Art Gallery director Gina Mobayed said the piece, which could be worth between $30,000 and $40,00, was located in the depths of the Art Gallery of NSW’s art collections store in 2010.

“It had been there for a number of years but it had been unaccounted for and the ownership to this date has not been traced, so effectively it is owned by no one andhas fallen into the hands of police to locate its true owner,” Ms Mobayed said.

“It is lovely to have the work here because we can extend the life of the work, and who knows what might come out of the wood work.” 

Ms Mobayed said the style of the painting, which is believed to have been painted in the 1940s is “quite traditional” and plays with light and shade.

She said Lindsay was “high prolific” and well known for his use of nudes.

“In the early century that was fairly frowned upon so he was a fairly controversial figure for that reason,” she said

Ms Mobayed said to her knowledge the gallery has never exhibited a Norman Lindsay artwork. 

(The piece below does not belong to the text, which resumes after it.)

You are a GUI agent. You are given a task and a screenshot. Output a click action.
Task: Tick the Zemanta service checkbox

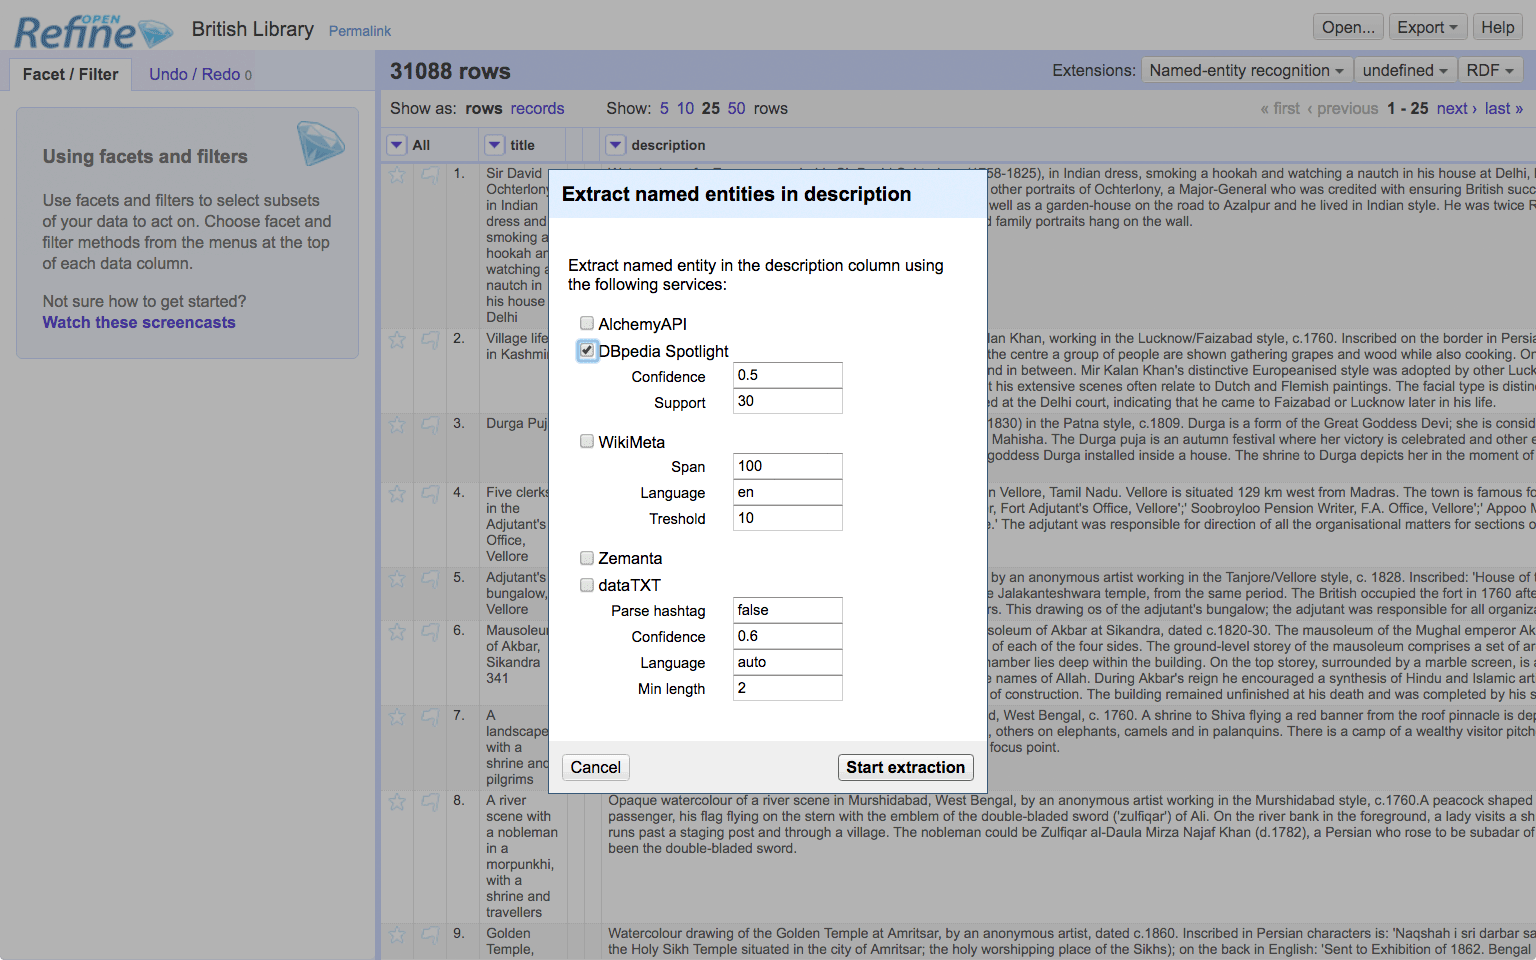pyautogui.click(x=587, y=558)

“I really commend the Police Force for engaging with the artistic community because it is so crucial to make access to works like this as viable as possible,” she said.

According to the NSW Police Force, documents indicate the painting had been lent to the Art Gallery of NSW by police in 1980.

However, the details of how police came in possession of it originally are yet to be clarified.

NSW Police established ‘Operation Matisse’ after the piece was found in a bid to try and locate the owners of the artwork. 

During the operation, Police established the piece once belonged to a prominent art collecting family from Sydney’s Eastern Suburbs.

Acting superintendent Chad Gillies said he was pleased to be able to loan the artwork to a regional community on behalf of NSW Police Force.

“Policing is not traditionally associated with the Arts; however, I am honoured to present this artwork to the community on behalf of the NSW Police Force,” Acting Superintendent Gillies said.

“While the history and ownership of the artwork remains a mystery to this day – it’s positive to see it on display for the benefit and enjoyment of the community.”

The artwork will be on public display for the next four weeks and in the possession of the Goulburn Regional Art Gallery for 12 months.